I'm familiar with some of Alec Baldwin's cruel outbursts and some of his dopey public statements, but I don't know the man and don't really care about him. So, to be clear, I'm not posting to defend Alec Baldwin, nor do I claim to know whether or not he's a bigot. In this post, he's just a device for discussion.
At my most clearheaded, I would hesitate to make sweeping judgments about a person based on what they might say during an angry meltdown, other than that they may be subject to fits of rage. It isn't that the words are meaningless, but words uttered in such moments don't necessarily define the so-called true character of a person.

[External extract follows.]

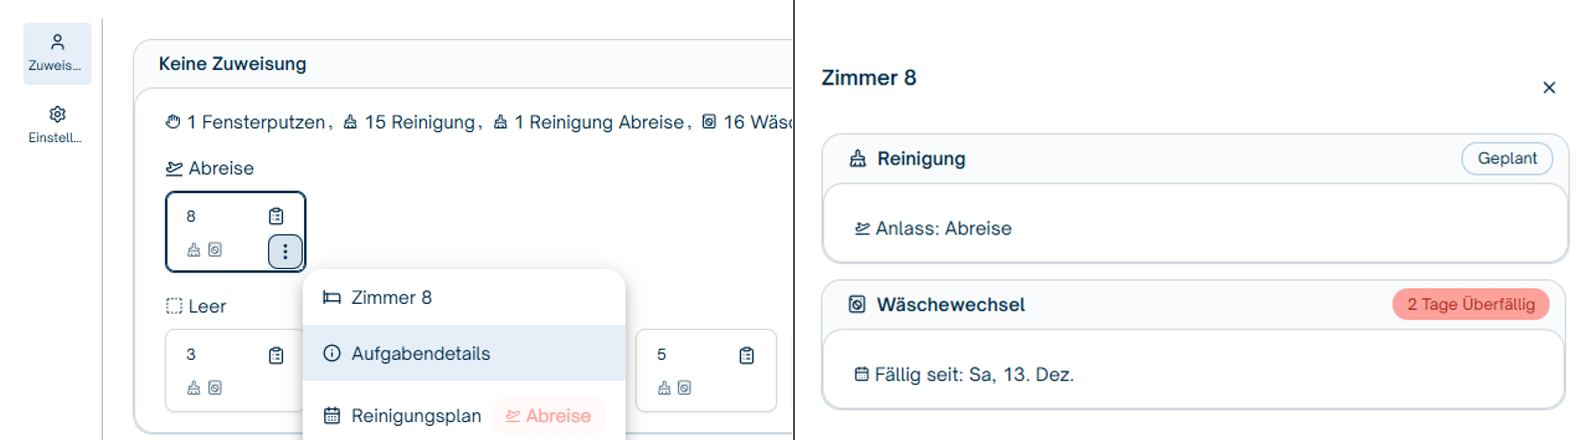
Task: Click the Geplant status badge
Action: (1506, 159)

Consider emotionally volatile couples. Are the worst words said in the heat of anger the essential truth about their attitudes and feelings toward one another? What about the positive and loving things they might otherwise say? Are the latter false, an act, a pretense?

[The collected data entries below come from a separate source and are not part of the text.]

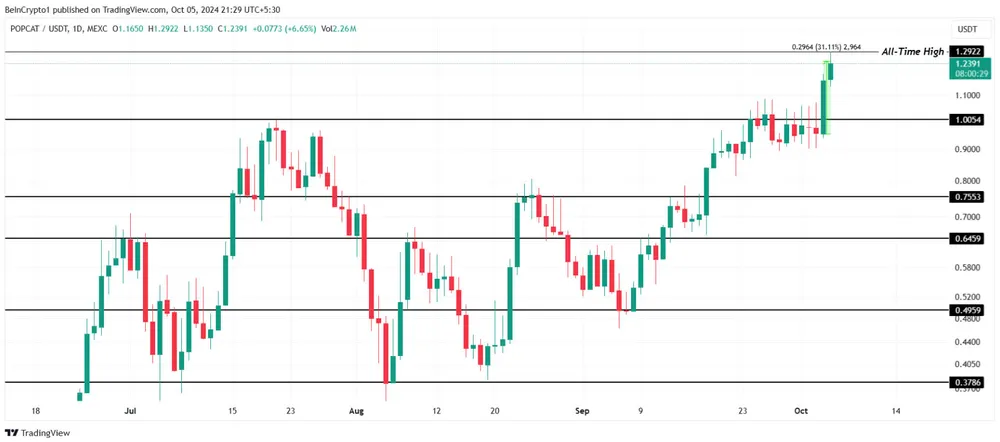Open the USDT currency selector on price axis
The image size is (1000, 442).
(967, 29)
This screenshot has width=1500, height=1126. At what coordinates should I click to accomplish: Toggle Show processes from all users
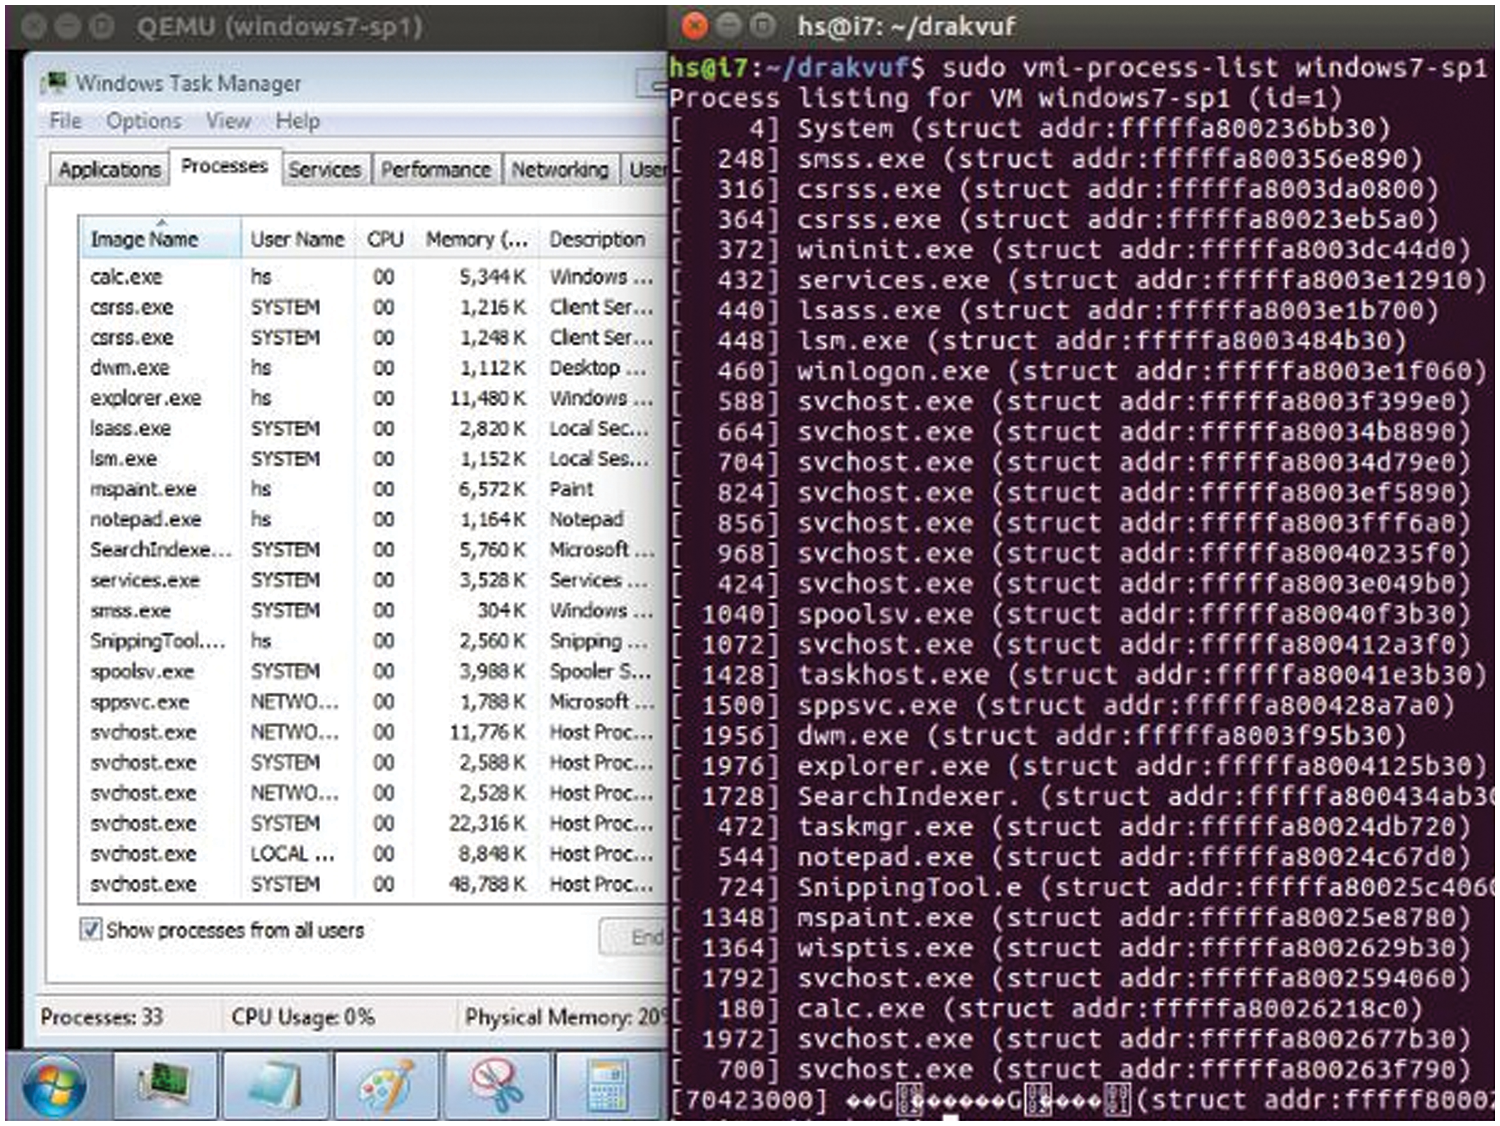pos(91,930)
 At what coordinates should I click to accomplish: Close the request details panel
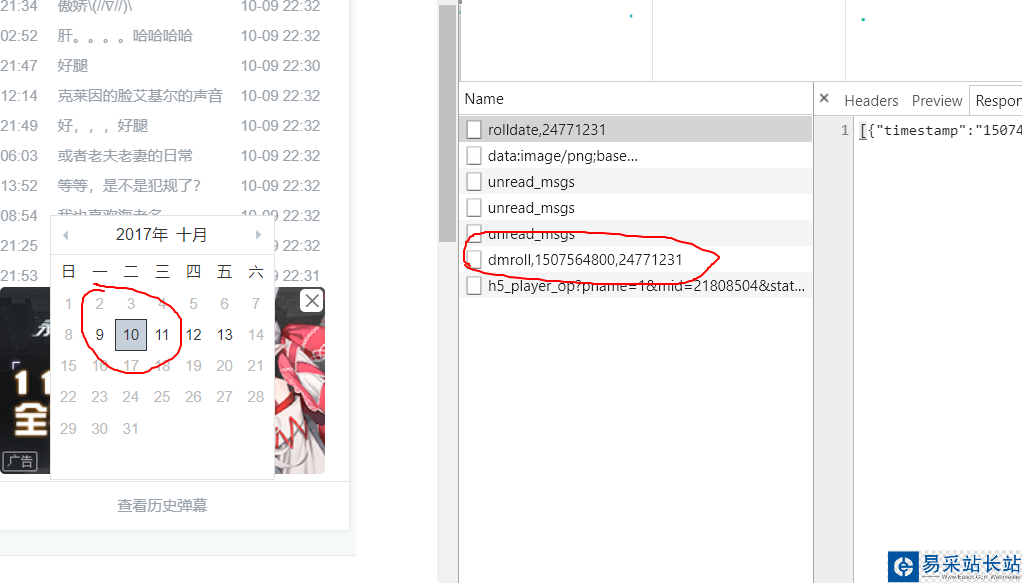824,98
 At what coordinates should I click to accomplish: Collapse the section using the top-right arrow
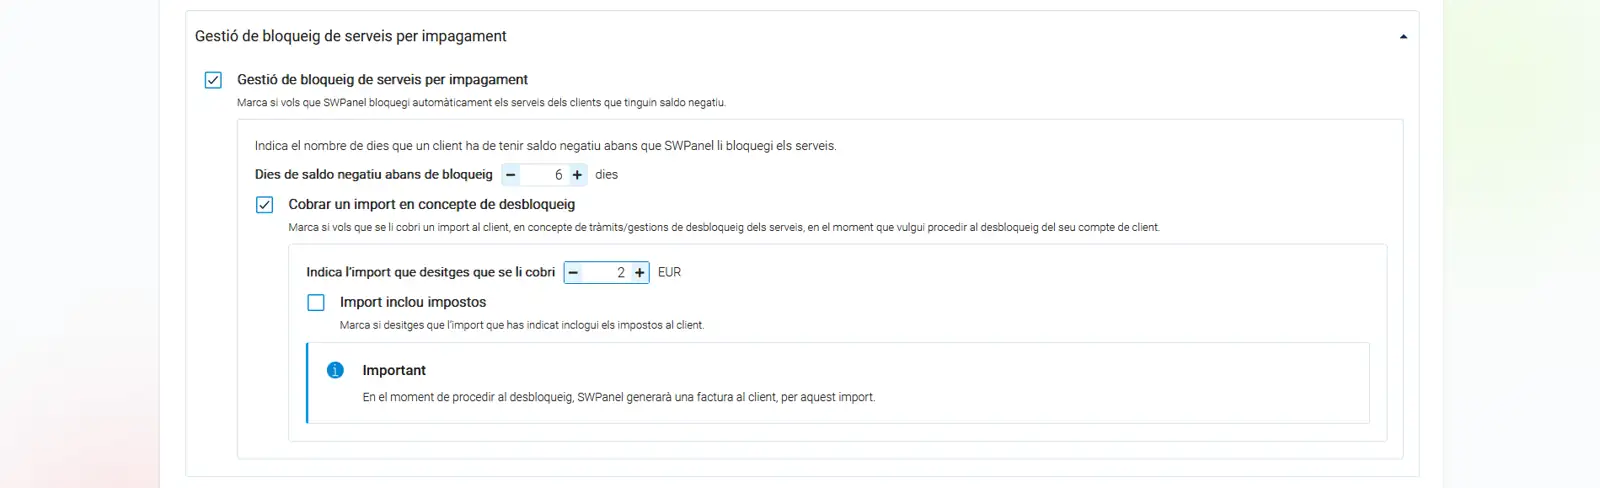coord(1403,37)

If words spoken during emotionally intense moments are somehow truer than the words spoken during more calm, self-reflective moments, what about words spoken in the heat of sexual passion? Are they the essential truth about a person's feelings or are the nasty things said during an argument the truth?
Answer: there is no general principle that applies to all cases. People harbor mixed feelings, conflicted attitudes and implicit attitudes that they don't consciously embrace. Ever have a thought, a wish, a desire or inclination that you reject as morally wrong? Of course you have.

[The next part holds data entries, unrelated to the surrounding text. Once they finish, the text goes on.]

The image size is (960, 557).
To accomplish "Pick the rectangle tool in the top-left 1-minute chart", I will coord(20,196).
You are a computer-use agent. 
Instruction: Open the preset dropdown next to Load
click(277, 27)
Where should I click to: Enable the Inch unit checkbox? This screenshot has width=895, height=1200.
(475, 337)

All of the above is prelude to a post by Wes Alwin, who takes up the problem of character essentialism in judging Alec Baldwin's most recent round of anti-gay slurs:
These condemnations are grounded in a number of highly implausible theses that amount to a very flimsy moral psychology. The first is the extremely inhumane idea that we ought to make global judgments about people’s characters based on their worst moments, when they are least in control of themselves: that what people do or say when they’re most angry or incited reveals a kind of essential truth about them. The second is that we are to condemn human beings merely for having certain impulses, regardless of their behaviors and beliefs. The third is that people’s darkest and most irrational thoughts and feelings trump their considered beliefs: Baldwin can’t possibly really believe in gay rights, according to Coates, if he has any negative feelings about homosexuality whatsoever. The fourth, implied premise here – one that comes out in the comical comments section following Coates’ post – is that we are to take no account whatsoever of the possibility of psychological conflict.
We refuse to allow ourselves to imagine that a single human being might have a whole host of conflicted thoughts and feelings about homosexuality: that they might be both attracted to it and repelled by it. That they might associate it with weakness and submission on the one hand, and on the other with the strength and courage required to face discrimination and disapproval. That they might be personally repelled by homosexuality yet be ashamed of that feeling, and meanwhile an ardent supporter of gay rights. They might have all of these feelings, incidentally, while themselves being gay. These sorts of mixed emotions – not merely about homosexuality, but about everything – are in fact the psychological norm. Our impulses are often at war with each other and with our considered beliefs: we do not have shiny, neatly-structured spirits in which our rational and irrational natures happily collaborate.
And here's another interesting angle to ponder. When swearing in anger occurs, it appears to arise in the same parts of the brain associated with the uncontrollable swearing and crude utterances sometimes associated with Tourette's syndrome. If a Tourette's sufferer shouts the n-word, do we believe that it reflects an essential truth about that person's attitude? Is there a comparable problem in the interpretation of crude utterances when a person is enraged?
Don't get me wrong here: self control is essential to successful, adaptive functioning. But among those who have difficulty with self-control, how should we judge the significance of their words in light of neurobiology?
Interestingly, in regards to the neurobiology of swearing, although in the great majority of Western people the speech areas are located in the left hemisphere of the brain, several case studies demonstrate that brain areas associated with swearing are primarily located in the right hemisphere (Van Lancker & Cummings, 1999). However, if swearing is used purposefully in the context of a person’s speech, the left hemisphere will also be actively engaged (Jay, 2000). More automatic or impulsive forms of swearing result from activity in the limbic system and basal ganglia of the brain. When these structures are damaged, this can lead to coprolalia, a condition in which a person frequently and uncontrollably utters swear words. This condition is also a symptom in some patients with Tourette’s disease, in which swearing manifests as an uncontrollable tic, along with other sudden, repetitive, non-rhythmic movements or utterances.
As a clinician, I would typically find the content of the yelling during a meltdown far less meaningful than the fact that a meltdown occurred. The most vile words spoken probably won't reveal as much truth about a person as an analysis of the 'why' behind the meltdown. Of course the content can also be explored, but with an understanding that meaning and psychic truth are far more complex than the worst things said during a person's worst moments.